* _GIVEN REQUEST A_
Return the passage of the railroad crossing opinion between "It is averred" and "cause of action.", inclusive.

* _ARTICLE_
[Begin]

This cause comes into this court on error from the court of common pleas, and the plaintiff in error here was defendant below, and vice versa. In the court below the plaintiff filed its petition seeking to recover for the expense of repairing and maintaining a crossing at a point in the city of Fostoria, where the tracks of the interurban railway, operated by the defendant below, crossed the tracks of the steam road, operated by plaintiff below. After the plaintiff filed its petition, the defendant filed its answer, and to the answer the plaintiff filed a general demurrer, raising the question of the sufficiency of the answer. The court below sustained the demurrer to the answer, and, the defendant not desiring to plead further, the court entered a final judgment, to which error is prosecuted.
It is averred in the petition that a judgment and decree of the circuit court of Seneca county was rendered on appeal from the court of common pleas of that county, in which it was ordered and adjudged that the Toledo, Fostoria Findlay Railroad Company, plaintiff in error here, should bear all expense of the installation and maintenance of the crossing in question and the approaches thereto. It is then further averred therein that there was a failure on the part of the defendant to make repairs of the crossing after request, *Page 233 and that expense was incurred by plaintiff in making such repairs. Sufficient facts are averred in the petition to state a cause of action.
By way of defense to the petition, the defendant in its answer pleaded an ordinance of the city of Fostoria, passed subsequent to the entering of such judgment, by which the corporate limits of the city of Fostoria were so extended as to include within the municipality the crossing in question, which, prior to the passage of such ordinance, was without the limits of any municipality. The defendant in its answer further sets forth the fact that it has maintained said crossing during a part of the time since said judgment was entered and borne the expense incurred in so doing, and that the plaintiff company has failed, refused and neglected to pay, though requested so to do, and prays judgment for one-half of the amount so expended.
We may say, in passing, that the pleader has also set forth in the answer a copy of Section 3775, General Code, but such action was wholly unnecessary, we believe, because a court will take judicial notice of the statutes of this state, and it is not necessary to plead them. Plaintiff in error, however, now relies upon that section of the statute, which provides:
"When the tracks of two street railroads, or of a street railroad and steam railroad, cross each other at a convenient grade on a street, the crossings shall be made with crossing frogs of the most approved pattern and materials, and kept up and in repair at the joint expense of the companies owning such tracks."

[End]

* _SOURCE RECORDS_

[Begin]

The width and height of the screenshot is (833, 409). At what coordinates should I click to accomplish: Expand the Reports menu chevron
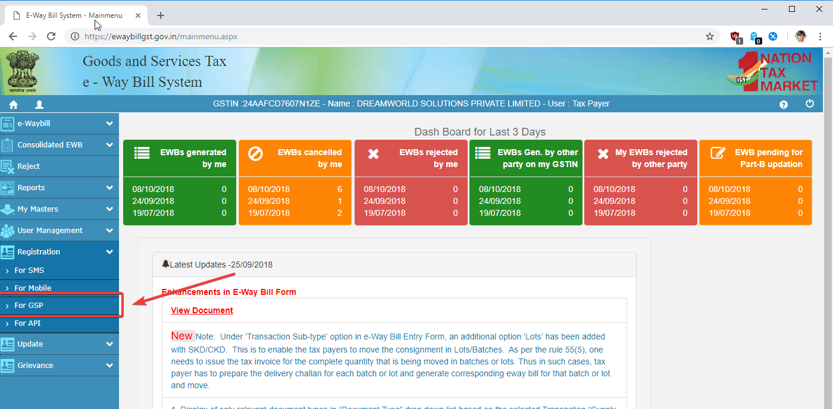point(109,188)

[End]
[Begin]

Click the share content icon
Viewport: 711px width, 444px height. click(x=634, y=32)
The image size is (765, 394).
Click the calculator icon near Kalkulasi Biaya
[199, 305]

[End]

* _GIVEN REQUEST B_
In the entries, update the lines between the lines holding "The width and" and "point(109,188)", inclusive, changing "Reports" to "Analytics" and keeping everything else the same. Give only those lines, and leave the pictures out.

* _COMPLETE ANSWER A_
It is averred in the petition that a judgment and decree of the circuit court of Seneca county was rendered on appeal from the court of common pleas of that county, in which it was ordered and adjudged that the Toledo, Fostoria Findlay Railroad Company, plaintiff in error here, should bear all expense of the installation and maintenance of the crossing in question and the approaches thereto. It is then further averred therein that there was a failure on the part of the defendant to make repairs of the crossing after request, *Page 233 and that expense was incurred by plaintiff in making such repairs. Sufficient facts are averred in the petition to state a cause of action.

* _COMPLETE ANSWER B_
The width and height of the screenshot is (833, 409). At what coordinates should I click to accomplish: Expand the Analytics menu chevron
point(109,188)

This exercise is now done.